Citseko vit Cyrastès se figer. Son regard changea imperceptiblement et l’héritier d’argent ne pensa qu’aux lames dans ses manches. Il se décida à intervenir avec calme :
-Ce n’est pas nécessaire de changer de chambre, Meb. Je ne lui adresse pas la parole et il n’est là que pour Nsoah.
Meb secoua la tête :
-Tu me prends pour un abruti ?
Citseko croisa son regard :
-Jamais. Mais c’est la fin de l’année. Ils n’accepteront probablement pas d’autres changements de chambre.
L’héritier d’or sembla peser le pour et le contre, passant son regard sur les trois adolescents avant de déclarer d’un ton menaçant :
-Prépare-toi à une sacré discussion après l’école. Tu ferais bien de profiter de ces derniers jours.
Citseko ne s’y trompa pas. Il savait qu’il ne porterait pas l’argent l’année suivante. Il retournerait probablement dans une école commune à la prochaine rentrée.
-Qu’est-ce qu’il raconte ? Il va te priver de sortie ?

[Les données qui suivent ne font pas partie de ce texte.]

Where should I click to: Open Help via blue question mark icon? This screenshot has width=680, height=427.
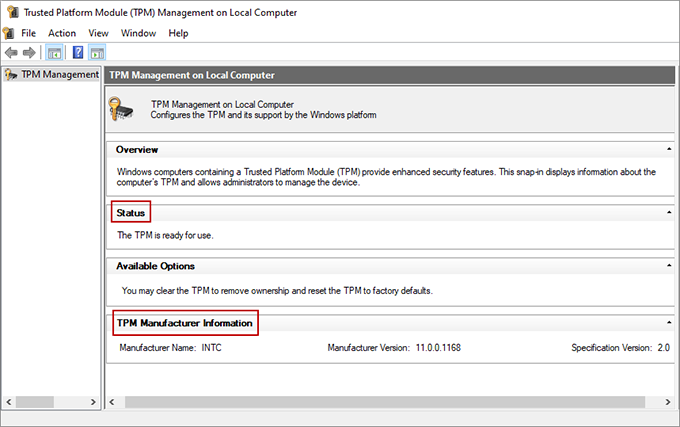pos(77,53)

L’héritier d’argent entendit la sincère inquiétude sous le ton plaisantin de Cyrastès, mais il se contenta de sourire :
-Rien. Rien de sérieux.
Citseko porta son regard sur la fenêtre, vers les arbres de la forêt qu’il distinguait. Il se dit qu’il ferait bien de profiter le plus possible des jardins. Il n’y en a probablement pas dans les écoles communes. Ses yeux s’accrochèrent à un mouvement. Lae Cinquième et son groupe entraient dans les bois.